BEGIN Excerpted text
Technology

When employers police your private life

In two recent cases, employees have been fired for personal, albeit distasteful, online activity

Michael Brutsch, a Texan who worked in financial services, and Justin Hutchings, a former Mr. Big and Tall employee from Ontario, have both been fired recently for messages they posted online, on their own time.

The cases of Brutsch (Reddit username: Violentacrez), who shared pictures of scantily clad, underage girls and images of women getting beaten on various forums called subreddits, and Hutchings, who posted a negative comment on Amanda Todd’s tribute page on Facebook, have raised tough questions over the extent to which HR departments may be called on to police employee behavior in the age of social media.

“Standard HR practice is now to, without question, Google people’s names, even before reference checks,” says Blaine Donais, president of the Workplace Fairness Initiative. But it may not stop there, as human resource professionals are increasingly using social media tools to monitor the non-work, private lives of staff; a trend blurring the lines between public and private, and exposing out-of-date labour legislation, say experts.
END Excerpted text
** Work instruction **
Write the next part of the article on employers policing staff's private lives online, starting right after the sentence that ends "say experts."
BEGIN Record set
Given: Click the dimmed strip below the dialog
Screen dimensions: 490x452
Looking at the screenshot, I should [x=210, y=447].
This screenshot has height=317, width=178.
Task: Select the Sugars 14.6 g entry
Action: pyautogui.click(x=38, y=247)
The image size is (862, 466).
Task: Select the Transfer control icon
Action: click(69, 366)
END Record set
** Response below **
Unveiling the identities of the two trolls (a term used to describe someone anonymously posting extreme material on the Internet meant to elicit a strong reaction), resulted in both of them losing their jobs. Most would agree the comments and posts in question are distasteful and unworthy of defense, but the quagmire is in the complexities of an employer’s ability to police employees outside of office hours.

“In non-unionized work environments an employer can fire employees for almost any reason, provided adequate notice is given,” says David Doorey, professor of employment law at York University.

Online opinions can go viral; they can incite anger and create groundswells large enough to destroy and exploit lives, or, in Amanda Todd’s case, play a
tragic role in the end of a life.

Labour legislation explicitly addressing the consequences of posting offensive, radical content online may be a solution for dealing with cases like these, suggests Doorey, but such a move would stir debate over an individual’s right to free speech.

Both Brutsch and the Amanda Todd commenter wrote and posted using pseudonyms, a step some may see as them exercising due diligence in protecting their public identities (however reprehensible their actions).

“The law struggles with a case like this, because what matters is whether the employer’s economic interests were harmed by the employee’s conduct, and not whether the employer disagreed with the content of the employee’s expression,” says Doorey.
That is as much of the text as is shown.